Material provided:
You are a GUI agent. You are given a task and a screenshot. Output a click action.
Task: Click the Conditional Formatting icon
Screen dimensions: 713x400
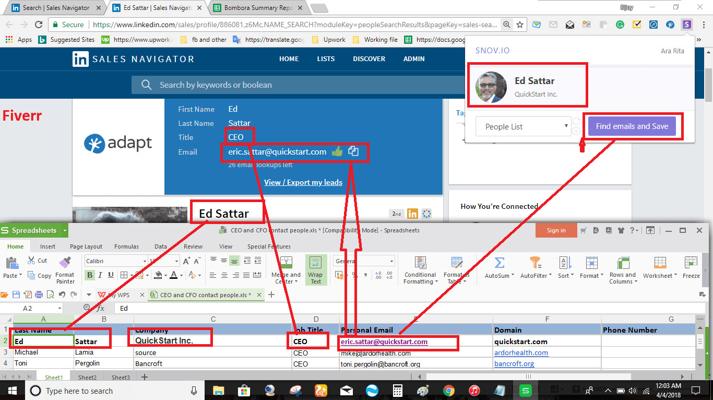[x=419, y=264]
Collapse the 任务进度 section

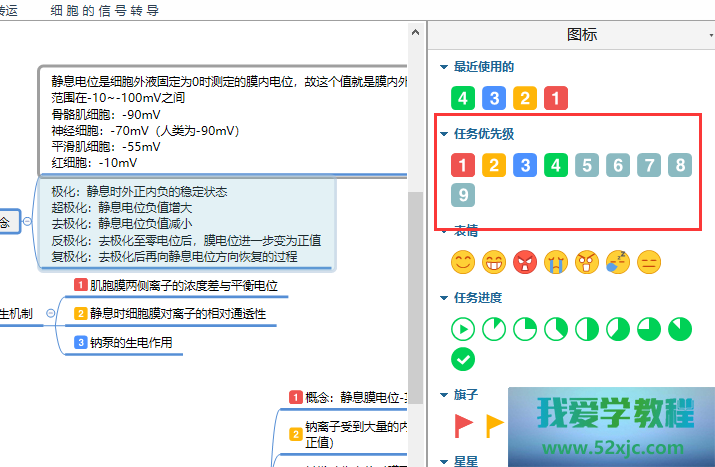click(x=444, y=298)
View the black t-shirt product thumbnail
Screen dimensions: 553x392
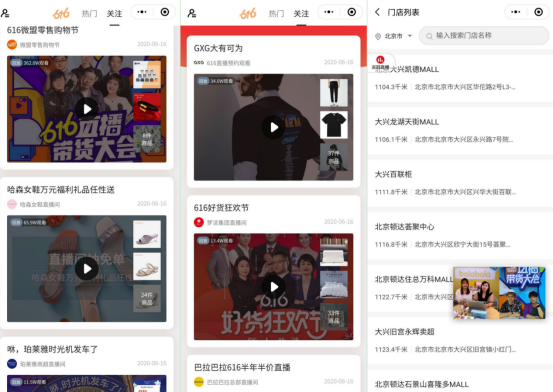[334, 125]
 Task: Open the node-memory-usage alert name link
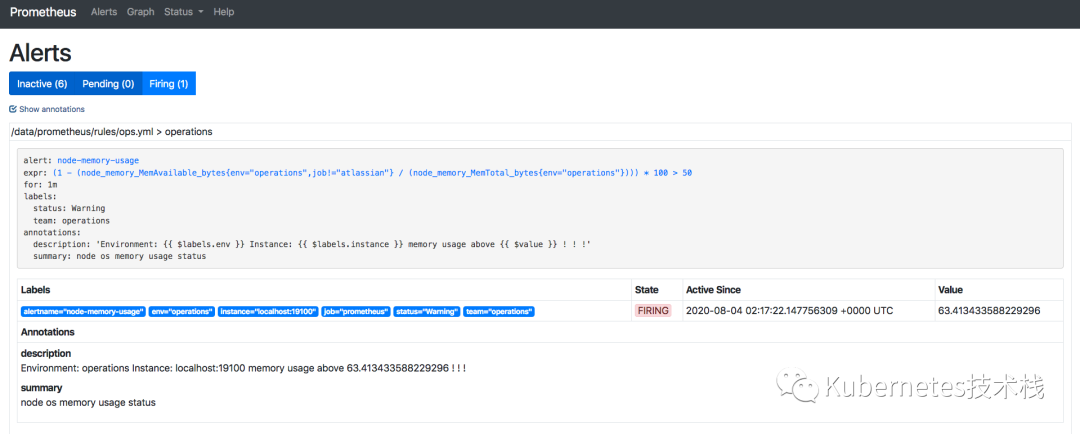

Set exercise:
Please lay out the lines of the items as a Markdown table with the columns "Row" and "Line". Start at the line containing "View the black t-shirt product thumbnail", end with the last line of the items, skip blank lines, number each row, and leave the pictures out.

Exercise result:
| Row | Line |
|---|---|
| 1 | View the black t-shirt product thumbnail |
| 2 | Screen dimensions: 553x392 |
| 3 | [334, 125] |
| 4 |  Task: Open the node-memory-usage alert name link |